## [Assignment]
What you return must be an exact copy of the lines in the listing below between the line holding "You are a computer-use agent. This" and the line holding "You are a computer-use agent. The height", inclusive, and nothing more.
^^^^
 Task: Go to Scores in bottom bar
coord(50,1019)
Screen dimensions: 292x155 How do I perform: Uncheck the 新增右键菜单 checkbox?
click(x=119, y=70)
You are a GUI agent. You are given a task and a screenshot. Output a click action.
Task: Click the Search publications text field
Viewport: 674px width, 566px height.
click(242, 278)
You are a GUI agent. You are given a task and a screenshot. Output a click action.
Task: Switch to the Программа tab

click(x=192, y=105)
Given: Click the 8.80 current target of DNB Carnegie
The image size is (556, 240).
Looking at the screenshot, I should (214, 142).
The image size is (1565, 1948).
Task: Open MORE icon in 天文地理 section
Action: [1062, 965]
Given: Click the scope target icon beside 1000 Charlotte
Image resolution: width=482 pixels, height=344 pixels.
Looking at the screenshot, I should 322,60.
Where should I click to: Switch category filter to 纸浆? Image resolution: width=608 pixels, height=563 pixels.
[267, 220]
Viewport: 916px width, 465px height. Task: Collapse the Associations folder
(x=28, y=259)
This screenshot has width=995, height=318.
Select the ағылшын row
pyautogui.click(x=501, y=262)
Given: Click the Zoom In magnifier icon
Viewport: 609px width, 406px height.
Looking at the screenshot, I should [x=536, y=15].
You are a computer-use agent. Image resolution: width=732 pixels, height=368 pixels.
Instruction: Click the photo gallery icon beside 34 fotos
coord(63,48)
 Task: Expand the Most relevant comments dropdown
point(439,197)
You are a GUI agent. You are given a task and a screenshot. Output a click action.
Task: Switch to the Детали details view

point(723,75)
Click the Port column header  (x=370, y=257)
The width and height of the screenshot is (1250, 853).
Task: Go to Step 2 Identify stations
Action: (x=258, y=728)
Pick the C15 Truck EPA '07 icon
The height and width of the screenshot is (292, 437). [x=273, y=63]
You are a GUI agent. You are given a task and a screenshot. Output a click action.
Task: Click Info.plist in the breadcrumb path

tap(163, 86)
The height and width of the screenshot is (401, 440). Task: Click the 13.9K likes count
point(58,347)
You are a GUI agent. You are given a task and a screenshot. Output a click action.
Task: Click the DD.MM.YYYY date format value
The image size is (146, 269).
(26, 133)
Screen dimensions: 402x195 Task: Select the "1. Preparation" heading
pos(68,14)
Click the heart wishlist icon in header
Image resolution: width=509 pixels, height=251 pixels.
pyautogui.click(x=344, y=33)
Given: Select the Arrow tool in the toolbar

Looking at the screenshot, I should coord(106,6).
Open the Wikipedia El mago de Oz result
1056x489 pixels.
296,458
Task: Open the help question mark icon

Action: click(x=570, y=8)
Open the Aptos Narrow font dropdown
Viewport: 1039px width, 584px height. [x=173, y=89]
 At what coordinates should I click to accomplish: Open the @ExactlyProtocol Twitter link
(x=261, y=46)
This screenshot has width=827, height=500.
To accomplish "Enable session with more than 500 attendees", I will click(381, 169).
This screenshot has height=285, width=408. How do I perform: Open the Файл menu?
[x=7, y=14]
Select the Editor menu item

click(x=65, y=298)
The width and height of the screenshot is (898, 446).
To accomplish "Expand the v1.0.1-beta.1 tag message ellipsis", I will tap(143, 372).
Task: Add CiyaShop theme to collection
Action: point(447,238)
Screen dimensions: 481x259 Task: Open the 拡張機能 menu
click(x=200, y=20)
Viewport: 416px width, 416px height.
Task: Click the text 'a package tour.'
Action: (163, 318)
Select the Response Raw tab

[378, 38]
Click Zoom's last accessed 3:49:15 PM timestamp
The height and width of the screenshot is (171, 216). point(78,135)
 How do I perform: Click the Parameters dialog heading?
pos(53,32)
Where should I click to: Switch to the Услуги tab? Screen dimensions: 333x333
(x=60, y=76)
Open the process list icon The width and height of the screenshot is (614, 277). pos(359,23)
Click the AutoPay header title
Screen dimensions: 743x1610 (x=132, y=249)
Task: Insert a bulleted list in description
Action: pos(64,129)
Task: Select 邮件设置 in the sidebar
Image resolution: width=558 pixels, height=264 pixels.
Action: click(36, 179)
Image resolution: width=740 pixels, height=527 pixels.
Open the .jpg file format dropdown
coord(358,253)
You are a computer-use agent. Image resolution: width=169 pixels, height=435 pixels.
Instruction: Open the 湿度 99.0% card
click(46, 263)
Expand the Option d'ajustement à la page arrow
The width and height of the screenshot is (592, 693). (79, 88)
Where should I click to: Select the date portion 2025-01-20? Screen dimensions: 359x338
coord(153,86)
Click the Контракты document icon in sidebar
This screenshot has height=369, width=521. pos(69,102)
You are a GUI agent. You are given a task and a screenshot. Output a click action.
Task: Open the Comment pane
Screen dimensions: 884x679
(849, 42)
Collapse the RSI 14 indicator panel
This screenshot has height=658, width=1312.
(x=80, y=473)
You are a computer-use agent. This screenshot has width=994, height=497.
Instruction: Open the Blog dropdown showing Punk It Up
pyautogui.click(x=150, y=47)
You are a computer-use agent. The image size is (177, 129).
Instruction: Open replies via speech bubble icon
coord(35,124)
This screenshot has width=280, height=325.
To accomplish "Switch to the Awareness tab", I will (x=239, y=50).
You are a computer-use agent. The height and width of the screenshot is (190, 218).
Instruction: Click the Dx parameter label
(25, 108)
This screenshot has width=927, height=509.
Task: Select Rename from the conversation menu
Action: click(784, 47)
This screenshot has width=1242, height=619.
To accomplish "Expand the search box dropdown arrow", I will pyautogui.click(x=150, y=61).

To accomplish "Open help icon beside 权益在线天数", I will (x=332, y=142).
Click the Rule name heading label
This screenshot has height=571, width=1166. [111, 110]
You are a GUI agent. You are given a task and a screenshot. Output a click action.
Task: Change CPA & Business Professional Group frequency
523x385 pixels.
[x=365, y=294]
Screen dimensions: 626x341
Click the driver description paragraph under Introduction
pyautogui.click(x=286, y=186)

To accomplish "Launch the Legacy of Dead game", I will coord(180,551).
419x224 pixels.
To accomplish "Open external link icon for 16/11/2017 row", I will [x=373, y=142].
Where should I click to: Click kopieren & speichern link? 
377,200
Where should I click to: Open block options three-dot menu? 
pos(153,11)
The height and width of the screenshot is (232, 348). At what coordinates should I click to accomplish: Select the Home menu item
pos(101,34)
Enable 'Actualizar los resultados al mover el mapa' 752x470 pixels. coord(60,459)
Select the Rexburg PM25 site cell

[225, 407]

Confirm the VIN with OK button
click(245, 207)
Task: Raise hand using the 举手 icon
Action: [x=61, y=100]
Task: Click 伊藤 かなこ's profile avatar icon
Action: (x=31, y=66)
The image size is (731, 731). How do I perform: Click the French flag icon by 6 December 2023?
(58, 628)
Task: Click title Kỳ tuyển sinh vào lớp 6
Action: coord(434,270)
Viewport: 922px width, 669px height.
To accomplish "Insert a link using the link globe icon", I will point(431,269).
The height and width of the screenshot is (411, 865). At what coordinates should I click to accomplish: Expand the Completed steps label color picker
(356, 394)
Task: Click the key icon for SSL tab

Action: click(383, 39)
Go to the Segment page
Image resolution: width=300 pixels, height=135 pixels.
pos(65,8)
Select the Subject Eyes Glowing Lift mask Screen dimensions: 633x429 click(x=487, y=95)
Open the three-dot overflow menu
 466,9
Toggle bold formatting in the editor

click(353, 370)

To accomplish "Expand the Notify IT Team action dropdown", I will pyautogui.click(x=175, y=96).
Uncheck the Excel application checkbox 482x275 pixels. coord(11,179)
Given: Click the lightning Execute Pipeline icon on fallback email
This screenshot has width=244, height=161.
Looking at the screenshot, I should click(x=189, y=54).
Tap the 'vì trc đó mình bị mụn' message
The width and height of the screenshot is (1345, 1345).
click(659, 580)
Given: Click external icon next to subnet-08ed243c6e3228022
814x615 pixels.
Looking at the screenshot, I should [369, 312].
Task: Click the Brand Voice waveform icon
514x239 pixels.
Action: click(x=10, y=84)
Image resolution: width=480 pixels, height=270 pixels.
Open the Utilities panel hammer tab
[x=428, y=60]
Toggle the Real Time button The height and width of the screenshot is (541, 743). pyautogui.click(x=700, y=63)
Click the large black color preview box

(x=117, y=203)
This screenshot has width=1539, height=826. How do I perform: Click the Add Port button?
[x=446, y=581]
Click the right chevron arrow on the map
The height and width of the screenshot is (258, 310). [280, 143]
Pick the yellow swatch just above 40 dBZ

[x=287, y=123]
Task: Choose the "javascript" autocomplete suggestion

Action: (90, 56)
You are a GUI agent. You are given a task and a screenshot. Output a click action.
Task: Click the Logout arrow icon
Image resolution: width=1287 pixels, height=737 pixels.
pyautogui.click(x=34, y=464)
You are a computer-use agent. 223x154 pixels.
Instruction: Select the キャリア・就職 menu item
^^^^
## [Your solution]
You are a computer-use agent. This screenshot has width=994, height=497.
Instruction: Open the Blog dropdown showing Punk It Up
pyautogui.click(x=150, y=47)
You are a computer-use agent. The image size is (177, 129).
Instruction: Open replies via speech bubble icon
coord(35,124)
This screenshot has width=280, height=325.
To accomplish "Switch to the Awareness tab", I will (x=239, y=50).
You are a computer-use agent. The height and width of the screenshot is (190, 218).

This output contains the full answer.